The two men debated before about 100 people, most of them law students, in a lecture auditorium at the KU School of Law in Green Hall. The debate was sponsored by the KU Federalist Society and the Hispanic-American Law Students Association.
"Election fraud occurs," Kobach said. And while the number of such cases may be tiny compared to the total number of ballots cast in any given election, he said it only takes a small number of votes to "steal" an otherwise close election.
He said that from 1997 through 2010, the year before Kansas enacted the new restrictions, county election officials in Kansas reported more than 220 instances of suspected voter fraud.
One of the most notable cases, he said, occurred in 1997 during a ballot initiative in Seward County, in southwest Kansas, over the issue of allowing large-scale corporate hog farms in the county, which would supply hogs to a pork processing plant in nearby Guymon, Okla.
He said it was alleged that more than 50 Oklahoma residents who worked at the plant, including some believed to be non-U.S. citizens, attempted to register in Seward County to vote in that election.
But KU law professor Mark Johnson, who teaches courses in elections and campaign finance, argued that the small number of allegedly fraudulent votes does not justify denying other people the right to vote simply because they cannot produce a photo ID or proof of citizenship.
Johnson pointed out that there are more than half a million elected officials in the United States. In Kansas alone, he said, there are more than 3,800 local units of government, including county commissions, city governments, townships, school boards and a wide variety of special-purpose governments such as drainage districts and soil conservation districts, all of which have are governed by boards made up of multiple elected officials.
"And how many examples of voter fraud do you actually have?" Johnson asked. "We don't have many at all, and in some cases, none at all."
While the stated reason for enacting such laws is to prevent voter fraud, Johnson argued that they are most prevalent where state governments are controlled by Republicans, and he said there is a wide perception that their purpose is to suppress turnout among people who are more inclined to vote for Democrats.

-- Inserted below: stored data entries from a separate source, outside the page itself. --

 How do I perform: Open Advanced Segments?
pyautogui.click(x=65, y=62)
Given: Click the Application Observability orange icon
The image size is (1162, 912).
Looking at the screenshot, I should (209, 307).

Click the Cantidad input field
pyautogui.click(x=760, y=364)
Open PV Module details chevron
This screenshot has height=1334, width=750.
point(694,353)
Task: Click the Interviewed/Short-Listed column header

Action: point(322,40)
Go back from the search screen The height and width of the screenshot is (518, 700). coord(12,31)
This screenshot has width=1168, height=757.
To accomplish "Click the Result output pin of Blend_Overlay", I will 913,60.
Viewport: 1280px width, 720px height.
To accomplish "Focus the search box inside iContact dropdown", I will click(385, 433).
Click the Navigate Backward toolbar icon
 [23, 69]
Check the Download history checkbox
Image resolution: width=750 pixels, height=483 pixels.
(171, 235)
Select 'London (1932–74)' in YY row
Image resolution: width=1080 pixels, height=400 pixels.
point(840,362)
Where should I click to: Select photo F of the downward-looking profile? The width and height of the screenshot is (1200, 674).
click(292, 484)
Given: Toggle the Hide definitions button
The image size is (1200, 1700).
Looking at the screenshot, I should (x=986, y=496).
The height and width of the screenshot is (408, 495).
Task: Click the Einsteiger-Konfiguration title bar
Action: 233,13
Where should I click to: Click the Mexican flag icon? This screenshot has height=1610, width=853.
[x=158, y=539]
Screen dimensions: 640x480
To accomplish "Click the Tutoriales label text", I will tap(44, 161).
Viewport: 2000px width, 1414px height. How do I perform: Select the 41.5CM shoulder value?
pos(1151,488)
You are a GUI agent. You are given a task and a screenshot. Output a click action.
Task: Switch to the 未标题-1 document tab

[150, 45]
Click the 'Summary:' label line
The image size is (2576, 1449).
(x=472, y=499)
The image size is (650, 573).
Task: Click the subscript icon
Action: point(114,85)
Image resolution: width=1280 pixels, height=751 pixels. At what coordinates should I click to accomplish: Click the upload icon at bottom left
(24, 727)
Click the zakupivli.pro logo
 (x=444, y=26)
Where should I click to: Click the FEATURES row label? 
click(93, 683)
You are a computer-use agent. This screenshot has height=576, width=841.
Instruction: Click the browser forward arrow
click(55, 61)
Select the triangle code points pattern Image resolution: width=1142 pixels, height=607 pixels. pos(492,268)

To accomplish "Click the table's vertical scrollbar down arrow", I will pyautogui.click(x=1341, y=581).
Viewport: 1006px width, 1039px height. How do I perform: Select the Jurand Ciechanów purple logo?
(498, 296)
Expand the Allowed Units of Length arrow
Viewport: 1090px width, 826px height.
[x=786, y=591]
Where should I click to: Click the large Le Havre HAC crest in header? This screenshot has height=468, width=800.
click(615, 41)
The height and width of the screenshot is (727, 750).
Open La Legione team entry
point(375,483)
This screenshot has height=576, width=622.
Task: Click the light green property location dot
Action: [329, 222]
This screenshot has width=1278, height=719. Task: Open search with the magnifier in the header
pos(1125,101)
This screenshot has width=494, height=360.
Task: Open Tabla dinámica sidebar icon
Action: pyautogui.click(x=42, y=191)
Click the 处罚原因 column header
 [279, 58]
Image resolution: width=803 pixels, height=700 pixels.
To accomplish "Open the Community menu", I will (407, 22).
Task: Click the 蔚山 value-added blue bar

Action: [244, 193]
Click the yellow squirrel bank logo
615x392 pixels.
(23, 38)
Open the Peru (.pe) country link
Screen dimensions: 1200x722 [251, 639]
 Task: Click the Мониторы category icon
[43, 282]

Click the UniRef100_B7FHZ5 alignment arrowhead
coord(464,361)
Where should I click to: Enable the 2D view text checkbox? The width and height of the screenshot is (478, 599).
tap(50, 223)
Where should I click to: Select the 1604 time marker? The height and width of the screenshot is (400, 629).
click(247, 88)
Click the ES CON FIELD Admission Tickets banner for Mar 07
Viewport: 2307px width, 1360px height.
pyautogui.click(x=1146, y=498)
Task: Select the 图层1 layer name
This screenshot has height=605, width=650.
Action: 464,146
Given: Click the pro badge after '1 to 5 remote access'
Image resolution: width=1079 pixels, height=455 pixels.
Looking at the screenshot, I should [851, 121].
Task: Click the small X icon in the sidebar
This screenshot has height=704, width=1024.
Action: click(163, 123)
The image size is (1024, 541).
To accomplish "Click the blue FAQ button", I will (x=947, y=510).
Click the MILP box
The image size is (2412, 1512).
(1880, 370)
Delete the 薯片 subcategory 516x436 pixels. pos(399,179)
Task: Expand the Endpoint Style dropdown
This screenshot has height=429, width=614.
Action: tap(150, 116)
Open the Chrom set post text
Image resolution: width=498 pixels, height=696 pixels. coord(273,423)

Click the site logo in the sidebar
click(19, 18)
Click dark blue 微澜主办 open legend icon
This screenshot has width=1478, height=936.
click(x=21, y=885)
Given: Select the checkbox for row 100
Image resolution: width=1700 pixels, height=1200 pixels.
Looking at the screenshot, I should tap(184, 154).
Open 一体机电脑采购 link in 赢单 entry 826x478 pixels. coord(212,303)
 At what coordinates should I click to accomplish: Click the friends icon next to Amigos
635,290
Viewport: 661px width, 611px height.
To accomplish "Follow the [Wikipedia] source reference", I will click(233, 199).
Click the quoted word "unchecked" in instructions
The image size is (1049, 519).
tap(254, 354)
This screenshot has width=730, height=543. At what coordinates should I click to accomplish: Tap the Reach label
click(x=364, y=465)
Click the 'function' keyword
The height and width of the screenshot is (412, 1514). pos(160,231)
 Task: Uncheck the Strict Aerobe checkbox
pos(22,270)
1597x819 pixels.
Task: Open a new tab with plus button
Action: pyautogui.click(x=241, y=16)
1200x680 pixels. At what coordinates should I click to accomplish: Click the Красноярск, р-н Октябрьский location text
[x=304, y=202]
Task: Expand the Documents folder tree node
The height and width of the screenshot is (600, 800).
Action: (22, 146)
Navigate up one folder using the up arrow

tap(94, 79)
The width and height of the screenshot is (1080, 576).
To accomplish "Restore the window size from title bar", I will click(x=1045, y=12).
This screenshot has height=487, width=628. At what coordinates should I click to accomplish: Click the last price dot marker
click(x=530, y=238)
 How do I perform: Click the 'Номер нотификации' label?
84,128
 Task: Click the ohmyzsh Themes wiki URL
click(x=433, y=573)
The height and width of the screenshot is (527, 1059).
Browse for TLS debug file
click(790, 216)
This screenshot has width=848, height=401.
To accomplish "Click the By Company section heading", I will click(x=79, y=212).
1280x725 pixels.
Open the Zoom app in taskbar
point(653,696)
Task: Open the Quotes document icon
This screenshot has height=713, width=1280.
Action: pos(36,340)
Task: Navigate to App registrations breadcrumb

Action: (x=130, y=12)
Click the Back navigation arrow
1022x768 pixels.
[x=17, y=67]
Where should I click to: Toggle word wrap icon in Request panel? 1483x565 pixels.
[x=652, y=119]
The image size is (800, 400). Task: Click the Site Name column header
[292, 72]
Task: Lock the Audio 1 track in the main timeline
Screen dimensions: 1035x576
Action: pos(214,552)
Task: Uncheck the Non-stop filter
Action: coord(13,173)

The debate was disrupted only once by a protester, George Misdary of Lenexa, who shouted out after Kobach's presentation that Kobach's entire case was predicated on a few hundred suspected cases of voter fraud, spread out over 13 years.
"That's the thrust of your entire argument," said Misdary. "Wow, I was expecting a little more from you than that.
Misdary sat in the back of the lecture hall holding a sign that read "vote thief." He sat with a friend, Suezanne Bishop, a third-year law student, who held another sign that read "You're the Fraud."
Others in the audience were more reserved during the debate, although some asked equally pointed questions of Kobach, including one student who suggested the law is intended more to protect politicians than voters.
"Putting aside any of the political discussion of whether this favors one party or the other, why should I care more about the elected official who feels they lost their election for fraud than I do for the citizen who feels that their right to vote is burdened?" the student asked.
Kobach, however, argued that every fraudulent vote cancels out some other vote that was cast legally. Johnson, on the other hand, argued that it's hard enough convincing people that their votes matter, and that putting up barriers to voting only discourages them further.
Kansas lawmakers passed the Secure and Fair Elections, or SAFE Act, at Kobach's urging, in 2011. It was the first law enacted by any state that required both proof of citizenship for people to register to vote and photo ID at polling places to cast a ballot.
Several other states have enacted similar laws in recent years, and most have been the subject of intense litigation.
In 2005, the U.S. Supreme Court upheld an Indiana law that requires voters to show photo ID at the polls. But the legality of Kansas' proof-of-citizenship law for voter registration is still in doubt.
In 2013, the Supreme Court said that states must accept federal voter registration forms, which do not require proof of citizenship, at least for purposes of federal elections.
Since then, Kobach has implemented a system of "dual registration" that allows people who registered using the federal form to vote in federal elections. But he only allows people who register using the state form and who show proof of citizenship to vote in state and local elections.
That dual system is now the target of an American Civil Liberties Union lawsuit that is pending in Shawnee County District Court.